In response to the Lancet editorial, Bayer commented that it consulted with providers, payers and other key advisors to ensure that Stivarga was priced competitively with other oral cancer medicines and that it is committed to ensuring that every patient who needs Stivarga is able to receive it. The company is offering patient assistance through its Bayer REACH program, including copay assistance and free drug supply to uninsured patients. Since early November, Stivarga has been included in National Comprehensive Cancer Network guidelines as a treatment option for colon cancer after first, second or third progression.

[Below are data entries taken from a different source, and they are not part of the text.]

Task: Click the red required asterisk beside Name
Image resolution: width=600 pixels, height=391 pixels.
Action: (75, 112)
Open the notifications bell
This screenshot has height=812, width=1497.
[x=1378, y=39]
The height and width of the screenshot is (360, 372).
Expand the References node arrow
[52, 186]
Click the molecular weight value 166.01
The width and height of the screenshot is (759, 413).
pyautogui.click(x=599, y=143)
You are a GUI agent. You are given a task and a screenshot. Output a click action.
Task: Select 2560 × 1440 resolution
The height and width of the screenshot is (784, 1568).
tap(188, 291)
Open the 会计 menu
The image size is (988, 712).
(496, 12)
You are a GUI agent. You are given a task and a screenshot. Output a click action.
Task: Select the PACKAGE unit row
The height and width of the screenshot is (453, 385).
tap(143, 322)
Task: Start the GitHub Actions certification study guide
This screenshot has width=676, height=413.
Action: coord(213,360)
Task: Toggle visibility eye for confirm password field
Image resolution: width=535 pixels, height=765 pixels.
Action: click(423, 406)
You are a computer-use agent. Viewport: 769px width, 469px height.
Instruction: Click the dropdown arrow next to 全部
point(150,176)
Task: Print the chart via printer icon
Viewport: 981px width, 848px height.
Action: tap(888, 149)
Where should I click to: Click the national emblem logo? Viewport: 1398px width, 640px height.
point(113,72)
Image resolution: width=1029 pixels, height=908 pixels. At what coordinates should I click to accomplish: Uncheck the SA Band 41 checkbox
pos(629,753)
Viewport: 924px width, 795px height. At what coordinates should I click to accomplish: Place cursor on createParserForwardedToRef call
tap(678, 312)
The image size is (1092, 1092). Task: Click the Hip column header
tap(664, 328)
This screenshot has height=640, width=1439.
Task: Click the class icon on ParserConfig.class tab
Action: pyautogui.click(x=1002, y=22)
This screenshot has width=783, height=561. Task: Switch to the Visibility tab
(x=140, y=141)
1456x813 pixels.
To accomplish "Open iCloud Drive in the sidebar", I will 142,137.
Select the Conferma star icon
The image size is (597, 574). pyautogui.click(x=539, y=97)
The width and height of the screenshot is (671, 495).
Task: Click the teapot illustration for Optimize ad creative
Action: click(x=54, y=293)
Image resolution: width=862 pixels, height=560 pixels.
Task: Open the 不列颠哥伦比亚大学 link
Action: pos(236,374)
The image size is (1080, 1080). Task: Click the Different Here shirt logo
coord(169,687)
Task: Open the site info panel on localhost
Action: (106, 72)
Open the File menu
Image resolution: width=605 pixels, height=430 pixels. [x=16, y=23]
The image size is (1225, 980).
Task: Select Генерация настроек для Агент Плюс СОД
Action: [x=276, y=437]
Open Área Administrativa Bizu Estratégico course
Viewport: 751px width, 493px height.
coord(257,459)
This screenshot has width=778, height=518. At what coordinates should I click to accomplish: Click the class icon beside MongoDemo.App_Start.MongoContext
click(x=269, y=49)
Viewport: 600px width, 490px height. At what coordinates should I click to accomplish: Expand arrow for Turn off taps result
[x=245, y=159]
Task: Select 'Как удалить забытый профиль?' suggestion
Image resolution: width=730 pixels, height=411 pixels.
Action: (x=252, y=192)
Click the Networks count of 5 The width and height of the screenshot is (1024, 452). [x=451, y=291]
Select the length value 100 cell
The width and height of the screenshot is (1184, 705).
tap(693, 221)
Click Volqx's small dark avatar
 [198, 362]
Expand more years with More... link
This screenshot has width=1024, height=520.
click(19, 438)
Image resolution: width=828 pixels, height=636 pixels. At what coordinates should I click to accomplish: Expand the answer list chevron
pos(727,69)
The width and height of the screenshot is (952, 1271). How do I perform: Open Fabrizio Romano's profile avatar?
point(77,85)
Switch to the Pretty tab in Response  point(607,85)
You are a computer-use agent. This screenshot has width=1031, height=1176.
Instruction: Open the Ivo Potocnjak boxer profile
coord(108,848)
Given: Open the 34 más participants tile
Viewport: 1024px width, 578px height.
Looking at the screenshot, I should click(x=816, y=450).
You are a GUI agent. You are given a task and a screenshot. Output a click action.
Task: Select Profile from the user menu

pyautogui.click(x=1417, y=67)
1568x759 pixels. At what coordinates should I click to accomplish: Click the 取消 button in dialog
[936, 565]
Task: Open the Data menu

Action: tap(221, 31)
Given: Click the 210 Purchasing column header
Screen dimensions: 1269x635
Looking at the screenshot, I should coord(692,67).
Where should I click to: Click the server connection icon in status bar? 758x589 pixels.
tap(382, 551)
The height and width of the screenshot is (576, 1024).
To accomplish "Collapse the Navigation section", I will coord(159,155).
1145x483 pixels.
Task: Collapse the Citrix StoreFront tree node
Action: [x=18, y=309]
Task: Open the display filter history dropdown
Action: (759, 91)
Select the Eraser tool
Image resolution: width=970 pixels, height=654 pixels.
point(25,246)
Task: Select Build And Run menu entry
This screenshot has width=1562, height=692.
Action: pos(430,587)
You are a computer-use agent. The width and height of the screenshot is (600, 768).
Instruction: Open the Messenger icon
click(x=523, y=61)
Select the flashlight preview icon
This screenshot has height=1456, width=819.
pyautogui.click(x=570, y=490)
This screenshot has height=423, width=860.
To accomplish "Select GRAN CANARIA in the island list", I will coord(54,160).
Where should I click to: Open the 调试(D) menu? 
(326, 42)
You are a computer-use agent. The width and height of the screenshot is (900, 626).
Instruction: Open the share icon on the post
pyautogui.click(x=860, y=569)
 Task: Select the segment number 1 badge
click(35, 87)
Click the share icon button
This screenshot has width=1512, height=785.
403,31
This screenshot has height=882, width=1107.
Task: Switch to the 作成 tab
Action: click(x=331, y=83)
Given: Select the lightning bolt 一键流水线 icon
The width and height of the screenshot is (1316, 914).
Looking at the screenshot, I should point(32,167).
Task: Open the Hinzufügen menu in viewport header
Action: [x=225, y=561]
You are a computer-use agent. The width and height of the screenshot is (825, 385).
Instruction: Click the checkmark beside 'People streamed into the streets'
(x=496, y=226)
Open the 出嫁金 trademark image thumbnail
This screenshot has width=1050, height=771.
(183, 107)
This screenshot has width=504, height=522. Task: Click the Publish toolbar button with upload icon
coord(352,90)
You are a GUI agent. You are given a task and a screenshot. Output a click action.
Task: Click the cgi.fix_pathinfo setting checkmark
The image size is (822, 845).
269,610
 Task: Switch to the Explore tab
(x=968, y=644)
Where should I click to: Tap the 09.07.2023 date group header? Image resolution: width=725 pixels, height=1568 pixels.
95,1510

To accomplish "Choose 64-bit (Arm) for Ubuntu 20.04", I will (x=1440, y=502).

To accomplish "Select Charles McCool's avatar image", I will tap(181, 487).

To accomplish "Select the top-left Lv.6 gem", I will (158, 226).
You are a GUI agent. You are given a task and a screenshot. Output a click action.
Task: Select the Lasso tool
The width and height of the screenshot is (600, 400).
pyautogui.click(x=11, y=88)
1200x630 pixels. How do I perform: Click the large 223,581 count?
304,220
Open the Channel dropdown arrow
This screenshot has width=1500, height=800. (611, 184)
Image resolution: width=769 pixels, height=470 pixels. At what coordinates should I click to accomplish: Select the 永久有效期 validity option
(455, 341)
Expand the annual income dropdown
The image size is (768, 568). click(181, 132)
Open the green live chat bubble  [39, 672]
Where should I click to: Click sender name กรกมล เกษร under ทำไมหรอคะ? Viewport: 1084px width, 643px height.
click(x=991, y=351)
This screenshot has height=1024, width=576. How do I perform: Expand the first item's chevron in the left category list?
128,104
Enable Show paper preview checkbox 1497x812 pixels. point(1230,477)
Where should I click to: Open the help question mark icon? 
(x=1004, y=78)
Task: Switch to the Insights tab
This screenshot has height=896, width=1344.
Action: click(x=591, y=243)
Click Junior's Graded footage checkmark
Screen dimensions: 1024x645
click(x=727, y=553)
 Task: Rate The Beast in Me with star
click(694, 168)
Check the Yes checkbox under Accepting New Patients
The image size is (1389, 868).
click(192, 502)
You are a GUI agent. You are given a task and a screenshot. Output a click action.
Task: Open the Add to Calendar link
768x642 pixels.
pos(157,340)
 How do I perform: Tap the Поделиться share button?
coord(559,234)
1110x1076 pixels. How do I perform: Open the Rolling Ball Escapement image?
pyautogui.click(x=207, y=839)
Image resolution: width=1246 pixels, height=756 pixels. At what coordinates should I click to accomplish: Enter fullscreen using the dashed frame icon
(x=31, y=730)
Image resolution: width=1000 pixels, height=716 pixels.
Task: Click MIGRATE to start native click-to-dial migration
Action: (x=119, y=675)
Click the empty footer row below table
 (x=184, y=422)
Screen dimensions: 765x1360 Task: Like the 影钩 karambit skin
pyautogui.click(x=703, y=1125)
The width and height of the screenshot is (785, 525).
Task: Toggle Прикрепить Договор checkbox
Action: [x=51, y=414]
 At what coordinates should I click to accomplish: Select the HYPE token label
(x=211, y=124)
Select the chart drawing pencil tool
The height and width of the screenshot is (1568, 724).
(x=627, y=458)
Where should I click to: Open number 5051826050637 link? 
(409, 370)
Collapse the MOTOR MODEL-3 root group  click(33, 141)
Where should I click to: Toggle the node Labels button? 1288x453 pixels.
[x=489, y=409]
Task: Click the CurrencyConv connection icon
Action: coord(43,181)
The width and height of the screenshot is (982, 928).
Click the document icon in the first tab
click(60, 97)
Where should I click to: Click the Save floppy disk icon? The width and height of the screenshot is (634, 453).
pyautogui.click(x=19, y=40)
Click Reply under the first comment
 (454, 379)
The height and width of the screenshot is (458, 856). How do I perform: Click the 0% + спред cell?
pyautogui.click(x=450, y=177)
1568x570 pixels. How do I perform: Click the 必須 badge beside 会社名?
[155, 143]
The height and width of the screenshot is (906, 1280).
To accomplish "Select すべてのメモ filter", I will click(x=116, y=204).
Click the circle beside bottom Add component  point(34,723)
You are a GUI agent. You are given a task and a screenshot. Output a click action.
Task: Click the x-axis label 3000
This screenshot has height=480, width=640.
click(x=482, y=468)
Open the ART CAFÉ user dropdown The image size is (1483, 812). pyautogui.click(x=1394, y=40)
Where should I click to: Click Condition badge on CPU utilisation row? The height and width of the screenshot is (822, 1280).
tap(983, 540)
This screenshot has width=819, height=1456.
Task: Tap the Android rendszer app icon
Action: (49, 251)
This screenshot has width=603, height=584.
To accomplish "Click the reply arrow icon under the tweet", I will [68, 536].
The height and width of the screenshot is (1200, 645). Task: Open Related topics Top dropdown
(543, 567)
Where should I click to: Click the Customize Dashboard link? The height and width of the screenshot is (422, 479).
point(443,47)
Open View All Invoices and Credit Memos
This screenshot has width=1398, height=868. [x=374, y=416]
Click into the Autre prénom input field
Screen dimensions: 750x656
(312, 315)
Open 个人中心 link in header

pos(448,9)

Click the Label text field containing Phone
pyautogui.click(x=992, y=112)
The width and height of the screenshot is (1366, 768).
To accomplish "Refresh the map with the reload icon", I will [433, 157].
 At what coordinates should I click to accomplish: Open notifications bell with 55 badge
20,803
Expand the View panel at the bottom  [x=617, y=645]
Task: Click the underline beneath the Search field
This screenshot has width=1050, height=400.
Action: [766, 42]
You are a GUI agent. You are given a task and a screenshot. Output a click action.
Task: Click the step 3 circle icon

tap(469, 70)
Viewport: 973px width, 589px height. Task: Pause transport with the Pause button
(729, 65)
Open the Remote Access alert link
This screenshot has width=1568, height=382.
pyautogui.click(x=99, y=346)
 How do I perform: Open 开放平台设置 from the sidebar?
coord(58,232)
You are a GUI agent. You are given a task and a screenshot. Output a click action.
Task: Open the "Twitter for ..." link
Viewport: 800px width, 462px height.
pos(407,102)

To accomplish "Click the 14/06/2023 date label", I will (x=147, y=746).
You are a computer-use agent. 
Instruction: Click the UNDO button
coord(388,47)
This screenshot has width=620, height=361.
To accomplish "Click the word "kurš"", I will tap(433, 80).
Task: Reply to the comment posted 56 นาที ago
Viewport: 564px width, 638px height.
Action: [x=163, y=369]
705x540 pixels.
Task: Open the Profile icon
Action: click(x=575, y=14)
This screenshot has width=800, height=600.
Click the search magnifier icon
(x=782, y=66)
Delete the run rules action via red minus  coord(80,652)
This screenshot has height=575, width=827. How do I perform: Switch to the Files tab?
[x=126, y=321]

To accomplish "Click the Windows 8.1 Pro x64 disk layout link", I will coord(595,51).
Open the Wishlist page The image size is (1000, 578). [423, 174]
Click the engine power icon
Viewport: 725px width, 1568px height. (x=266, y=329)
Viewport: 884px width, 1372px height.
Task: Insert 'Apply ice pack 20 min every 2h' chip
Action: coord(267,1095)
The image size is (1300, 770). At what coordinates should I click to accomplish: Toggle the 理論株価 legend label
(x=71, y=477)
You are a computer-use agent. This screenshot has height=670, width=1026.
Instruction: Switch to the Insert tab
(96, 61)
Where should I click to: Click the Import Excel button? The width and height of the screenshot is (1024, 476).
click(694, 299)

Reimbursement policies in Europe vary country by country. An OS benefit like the one demonstrated in the CORRECT study would typically pave the way for reimbursement in some countries, such as Germany and France, commented Richard Wagner, the Paris-based VP of Kantar’s commercial planning group. Spain and Italy consider cost as well as clinical efficacy; in this scenario they might provide reimbursement but there could be restrictions on access at the local level, depending on price. But in England, where the National Health Service is guided by NICE cost-effectiveness analyses, NICE’s negative reception of other colorectal drugs doesn’t bode well for regorafenib. At a U.S.-like price, regorafenib would have a “low probability of demonstrating cost-effectiveness in a NICE analysis,” Wagner said. Granted, in the U.K., the Cancer Drugs Fund would still be an option in the case of NICE rejection.

Tailoring treatment to patient subsets has the potential to improve the cost-benefit outlook in colorectal cancer. The CORRECT investigators noted that PFS curves in the study suggest differences in treatment response in patient subgroups, and they are now analyzing biomarkers in specimens collected in the study.